Eniwe, kemarin dia ngenalin ke gw cowo blasteran Jepang sih, mungkin itu
maksud lu yang ketemu semalam? ;) "
Menurut beberapa tontonan motivasi positif maupun berbagai buku dari
berbagai motivator pembersih jiwa (dan pencuci otak menurut saya),
memang tidak benar untuk meluapkan amarah secara langsung tanpa berpikir
matang terlebih dahulu, apalagi ketika kemungkinan dia, si tempat
pelampiasan, tidak terlalu kompeten untuk "dianugerahi" itu, namun puas
rasanya menikmati sensasi seperti yang barusan saya rasakan tadi. Jujur,
saya mulai merasa tidak nyaman saat menerima sms dari teman tersebut,
dan anehnya tidak ada perasaan bersalah ketika saya sedikit membentak
dia dalam balasan sms saya tadi. Orang yang dia bicarakan itu salah
seorang yang saya kenal di Jakarta, dan seiring berjalannya waktu, dalam
proses pencarian makna hidup disana, dia merupakan salah seorang yang
saya klasifikasikan dalam kelompok "sahabat dan keluarga".

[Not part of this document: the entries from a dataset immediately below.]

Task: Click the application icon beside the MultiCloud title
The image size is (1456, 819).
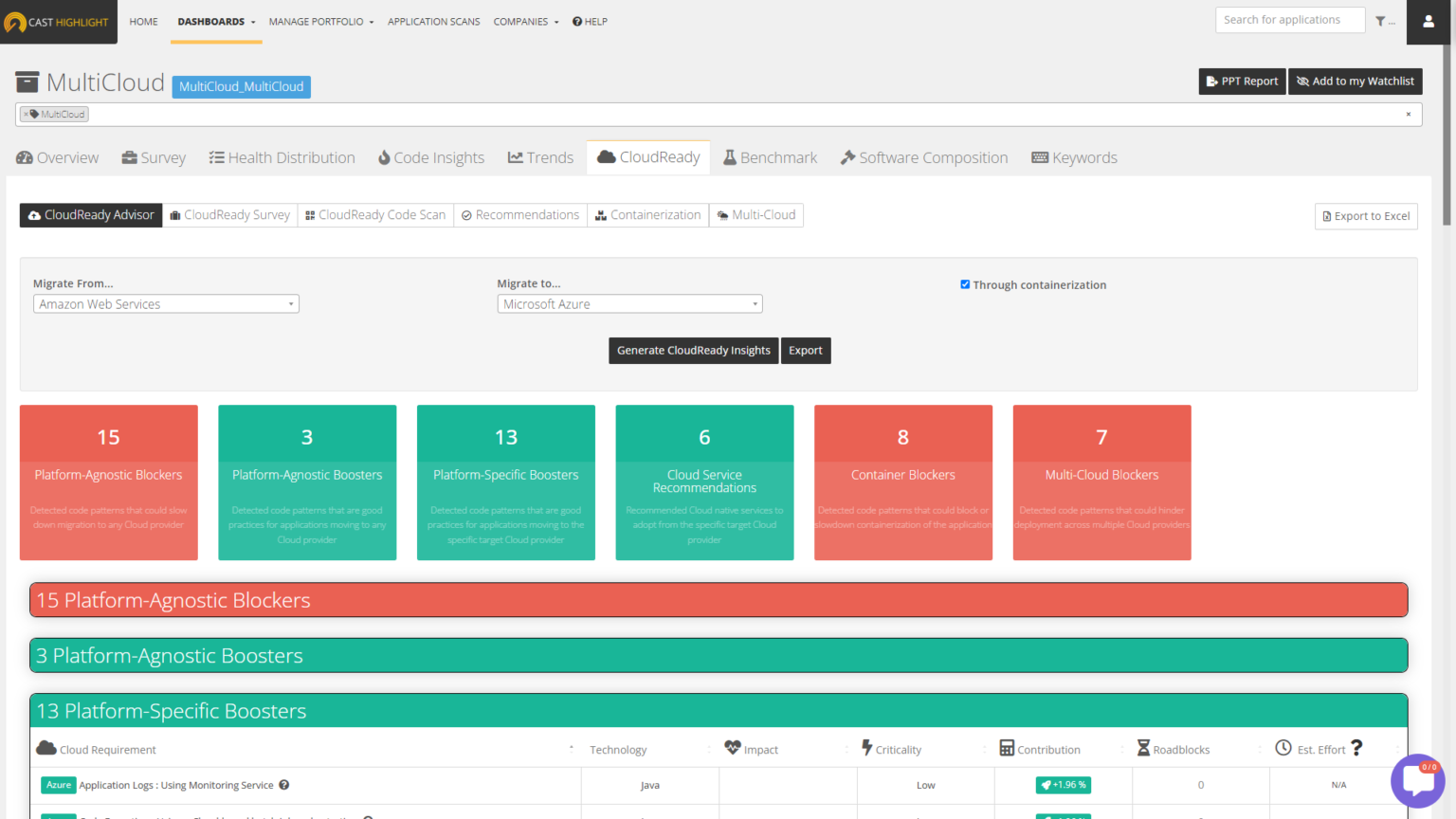Action: click(27, 82)
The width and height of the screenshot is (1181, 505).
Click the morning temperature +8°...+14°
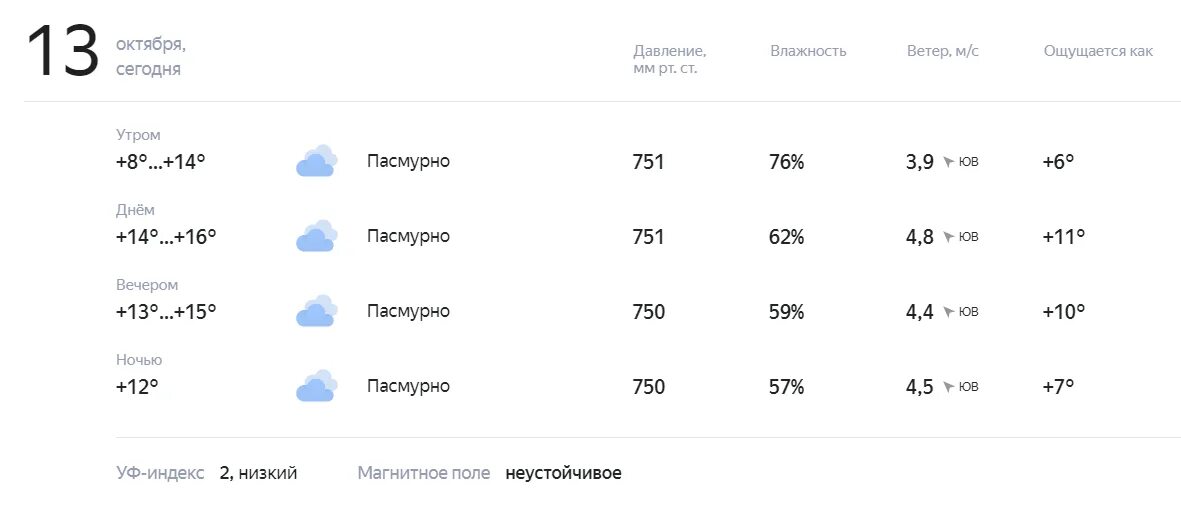[160, 161]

Makanya saya heran ketika sudah menerima kata-kata lumayan tajam nan menyindir, tetap masuk lagi pesan dengan nada seperti ini:
"Doelah santai jeng. Apa coba namanya kalo punya otak, tapi
kelakuannya kayak gitu. Mereka sih gak mesra didepan umum, tapi anak
kecil juga tau kalo mereka itu gak normal. Gw sih males yah punya temen
kayak gitu, mending gw jauh-jauh, daripada gw masuk neraka".
Ok, habis sudah kesabaran saya. Pupus sudah harapan menikmati
buliran air hujan yang menciptakan simponi syahdu. Bahkan sejuknya udara
dikala hujan itu tidak mampu meredakan panasnya hati dan kepala saya
demi membaca pesan kurang ajar dari orang yang tadinya saya kira teman,
sesosok orang seperti yang saya ketahui notabene lulus dari salah satu
universitas terkenal di Jakarta, tapi ternyata pemikirannya masih
sedangkal comberan mampet didepan rumah saya.

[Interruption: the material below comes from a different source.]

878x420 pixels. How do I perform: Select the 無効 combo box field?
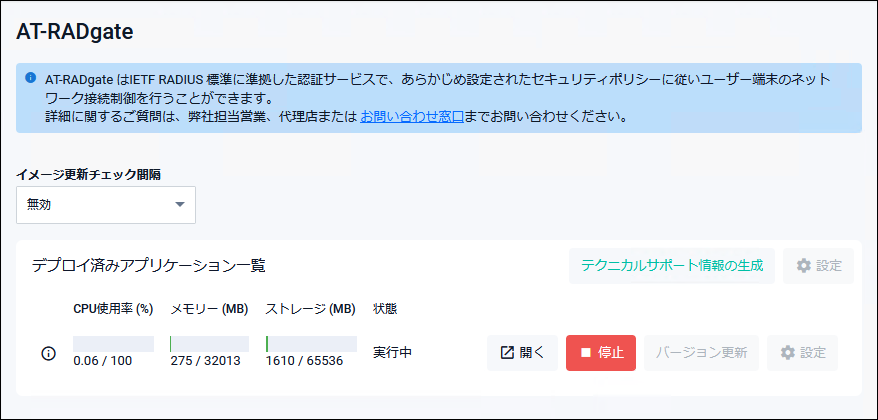coord(106,205)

Jemari saya pun menari, sebuah tarian penyampai pesan, pengganti
orkestra cacian pedas yang akan berasal dari mulut saya, seadainya kami
berhadapan secara langsung, akan saya nyanyikan tanpa mempedulikan tata
bahasa dan intonasi yang dihasilkan. Kata-kata yang sumbernya berasal
dari hati saya yang tidak kuasa menahan amarah, dan mata yang tak kuasa
menahan derainya.
"Hey, gw gak peduli ya, lu tuh keluaran pesantren mana, ato mungkin
berdoa berlutut dua puluh empat jam tiap hari, tapi setau gw, surga itu
juga gak nerima orang-orang yang mulutnya gak pernah sekolah macem lu.

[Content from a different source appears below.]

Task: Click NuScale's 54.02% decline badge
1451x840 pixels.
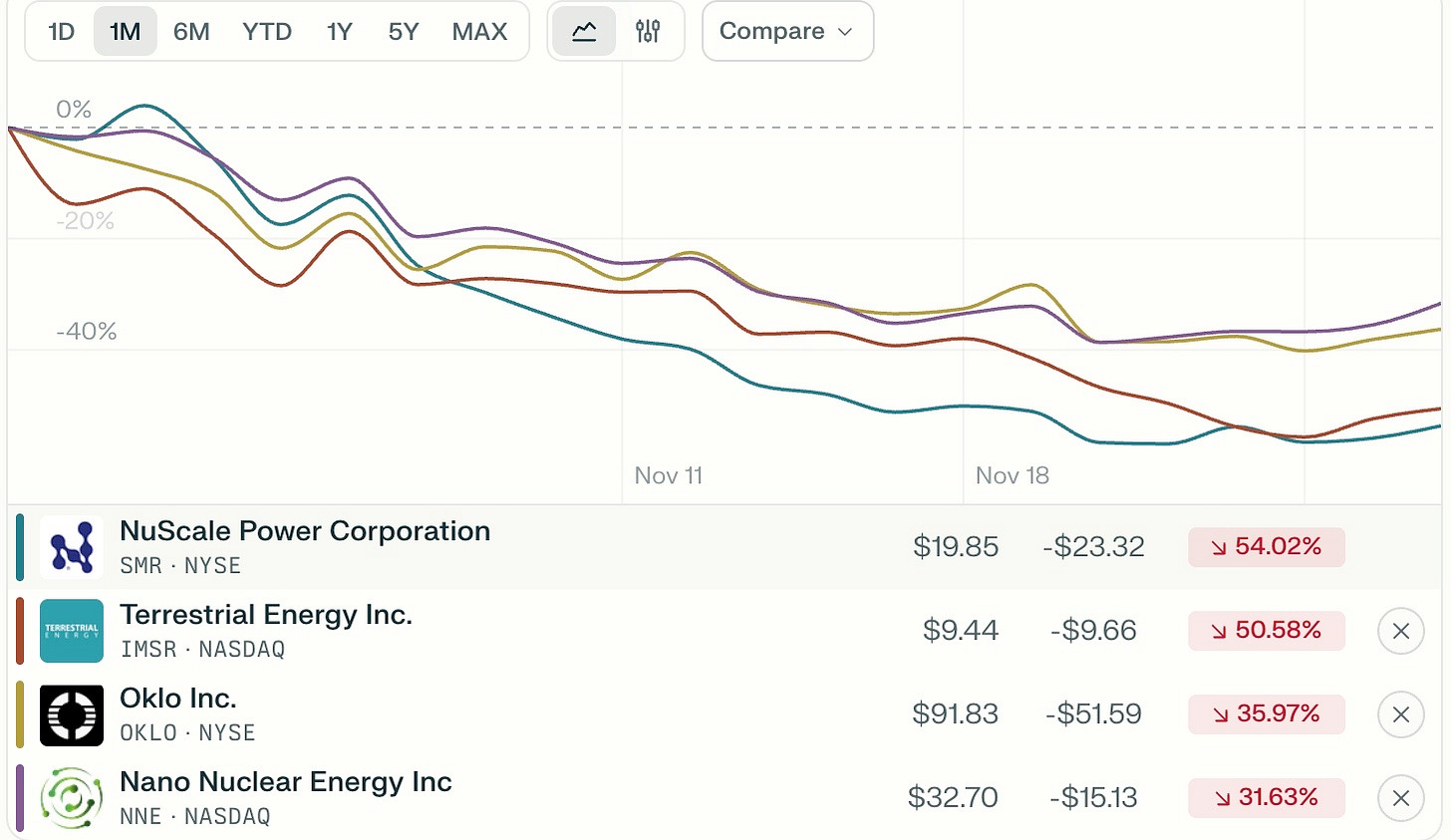Action: 1266,547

Dan asal lu tau, otak sobat gw itu dipake buat nolongin penduduk miskin
di seantero Indonesia, dan kalo lagi di Jakarta, bukannya sibuk dugem
ngamburin duit bokap kayak lu, otaknya itu sibuk berbagi ilmu ke
anak-anak kurang mampu ditempat pembuangan sampah, yang baunya nggak
lebih bau daripada mulut sampah lu itu."
Masih belum puas melontarkan isi hati dan pikiran (dan sialnya
karakter huruf di telepon genggam saya juga habis), saya pun melanjutkan
sms kedua dan ketiga saya:
"Yang jelas, si Jepang aduhai yang cakep gila itu, sangat beruntung
karena kenal ama sobat gw. Karena selain bermuka bersih licin ala salju
Swiss, hatinya lebih bersih daripada muka palsu perawatan mahal lu itu.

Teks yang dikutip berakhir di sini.